Una frase ingeniosa afirma que “la política suele generar extraños compañeros en la cama” (strange bedfellows). Tal observación es igualmente aplicable a la política internacional y, en definitiva, lo que significa es que la evolución de los intereses puede y suele producir cambios en las alianzas y lealtades. Por tal razón puede deducirse que la política es una actividad complicada en la que los intereses suelen  hacer difícil la convivencia con las ideologías y tal vez sea esa la razón por la cual quienes se dedican al oficio político no son los que pueden exhibir la mayor consistencia entre discurso y acción a lo largo del tiempo.
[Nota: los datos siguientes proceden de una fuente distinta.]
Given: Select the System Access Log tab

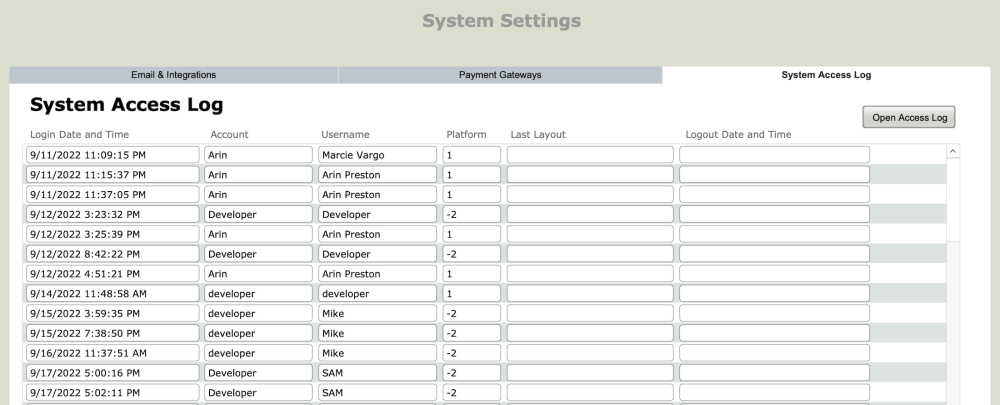Looking at the screenshot, I should point(826,75).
Lo anterior sirve como marco para abordar el tema de la muy complicada situación que se vive en el Medio Oriente, donde en forma paralela se está desarrollando la diplomacia petrolera, la guerra civil en Siria, el conflicto palestino/israelí y en las últimas semanas la nueva problemática de los “yihadistas” o el Estado Islámico (o califato) cuyo excesos y horrores están conmoviendo al mundo.

En cuanto a la diplomacia petrolera, estamos presenciando que se producen cambios importantes en materia de disponibilidad de hidrocarburos. En efecto, los importantísimos avances científicos registrados en materia de hidrocarburos de esquistos (shale oil) están en camino de convertir a Estados Unidos de importador de energía a exportador de la misma. Tan es así que ya no precisan importar más gas, sino que lo están exportando. En pocos años ocurrirá lo mismo con el petróleo. Igualmente, los descubrimientos de gigantescos yacimientos en las costas de Brasil y otros lugares van construyendo un cuadro de mercado en el cual el petróleo está empezando a sobrar. Ello, sin duda, alterará la importancia geoestratégica del Medio Oriente, de la OPEP y, por consiguiente, de Venezuela, lo cual requerirá un replanteo de actitudes, lealtades y agrupamiento de intereses.

En Siria los demócratas del mundo –y otros menos demócratas– se cansaron de despotricar y conspirar contra el régimen de Bashar al Assad. Hoy día la realidad ha puesto a los actores en el dilema de que deponer a Assad bien puede dar lugar a la toma de control por los yihadistas que son mucho peores. Igualito pasó en Afganistán, cuando la invasión soviética en los setenta que dio lugar al surgimiento y financiación de Al Qaeda para neutralizarla. Bin Laden salió “respondón” y bien sabemos todo lo que hizo. Como consecuencia, el déspota Assad –en términos prácticos– está siendo percibido como un mal menor ante la alternativa que se vislumbra.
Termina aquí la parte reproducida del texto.